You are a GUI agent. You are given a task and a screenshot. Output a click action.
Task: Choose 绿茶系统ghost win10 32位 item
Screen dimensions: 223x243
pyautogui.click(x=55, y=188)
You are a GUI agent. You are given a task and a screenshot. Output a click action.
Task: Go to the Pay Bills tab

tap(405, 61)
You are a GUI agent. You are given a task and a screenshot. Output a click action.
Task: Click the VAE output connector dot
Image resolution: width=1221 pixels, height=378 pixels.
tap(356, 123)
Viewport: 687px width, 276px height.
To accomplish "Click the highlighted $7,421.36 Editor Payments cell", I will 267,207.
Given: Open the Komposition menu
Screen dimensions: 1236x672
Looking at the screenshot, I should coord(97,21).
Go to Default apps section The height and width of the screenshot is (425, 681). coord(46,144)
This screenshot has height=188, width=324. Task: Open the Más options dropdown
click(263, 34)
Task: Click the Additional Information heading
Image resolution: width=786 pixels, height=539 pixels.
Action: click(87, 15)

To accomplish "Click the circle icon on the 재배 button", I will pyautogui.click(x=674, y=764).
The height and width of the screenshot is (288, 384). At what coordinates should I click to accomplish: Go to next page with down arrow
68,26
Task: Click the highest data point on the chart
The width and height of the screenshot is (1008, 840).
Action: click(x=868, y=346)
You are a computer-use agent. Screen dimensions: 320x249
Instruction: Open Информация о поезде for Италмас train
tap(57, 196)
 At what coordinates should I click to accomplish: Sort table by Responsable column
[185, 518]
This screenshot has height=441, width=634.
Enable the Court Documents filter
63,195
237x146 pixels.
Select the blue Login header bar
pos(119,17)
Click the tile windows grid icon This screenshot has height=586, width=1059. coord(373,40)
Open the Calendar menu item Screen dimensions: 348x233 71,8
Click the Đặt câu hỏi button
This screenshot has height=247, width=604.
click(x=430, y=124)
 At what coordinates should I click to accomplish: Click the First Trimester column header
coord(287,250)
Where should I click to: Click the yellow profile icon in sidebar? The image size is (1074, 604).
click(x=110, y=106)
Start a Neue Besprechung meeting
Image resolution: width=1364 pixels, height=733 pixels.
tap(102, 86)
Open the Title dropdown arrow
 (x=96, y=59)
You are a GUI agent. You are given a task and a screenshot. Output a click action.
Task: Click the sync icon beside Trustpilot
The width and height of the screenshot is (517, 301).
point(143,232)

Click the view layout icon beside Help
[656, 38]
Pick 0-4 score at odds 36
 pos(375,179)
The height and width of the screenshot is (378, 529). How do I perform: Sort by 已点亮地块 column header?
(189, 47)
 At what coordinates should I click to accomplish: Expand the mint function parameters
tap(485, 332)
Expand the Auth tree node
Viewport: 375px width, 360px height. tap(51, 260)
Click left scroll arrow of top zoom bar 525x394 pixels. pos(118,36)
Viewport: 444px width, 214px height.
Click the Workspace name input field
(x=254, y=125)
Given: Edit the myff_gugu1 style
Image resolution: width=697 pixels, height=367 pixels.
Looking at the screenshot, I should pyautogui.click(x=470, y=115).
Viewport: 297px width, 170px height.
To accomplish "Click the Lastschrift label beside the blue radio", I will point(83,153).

------

> **Exercise**: From the records above, extract exactly and only the lines that begin at the line with "237x146 pixels." and stop after the line with "Task: Click the sync icon beside Trustpilot".

> **Reply to the exercise**:
237x146 pixels.
Select the blue Login header bar
pos(119,17)
Click the tile windows grid icon This screenshot has height=586, width=1059. coord(373,40)
Open the Calendar menu item Screen dimensions: 348x233 71,8
Click the Đặt câu hỏi button
This screenshot has height=247, width=604.
click(x=430, y=124)
 At what coordinates should I click to accomplish: Click the First Trimester column header
coord(287,250)
Where should I click to: Click the yellow profile icon in sidebar? The image size is (1074, 604).
click(x=110, y=106)
Start a Neue Besprechung meeting
Image resolution: width=1364 pixels, height=733 pixels.
tap(102, 86)
Open the Title dropdown arrow
 (x=96, y=59)
You are a GUI agent. You are given a task and a screenshot. Output a click action.
Task: Click the sync icon beside Trustpilot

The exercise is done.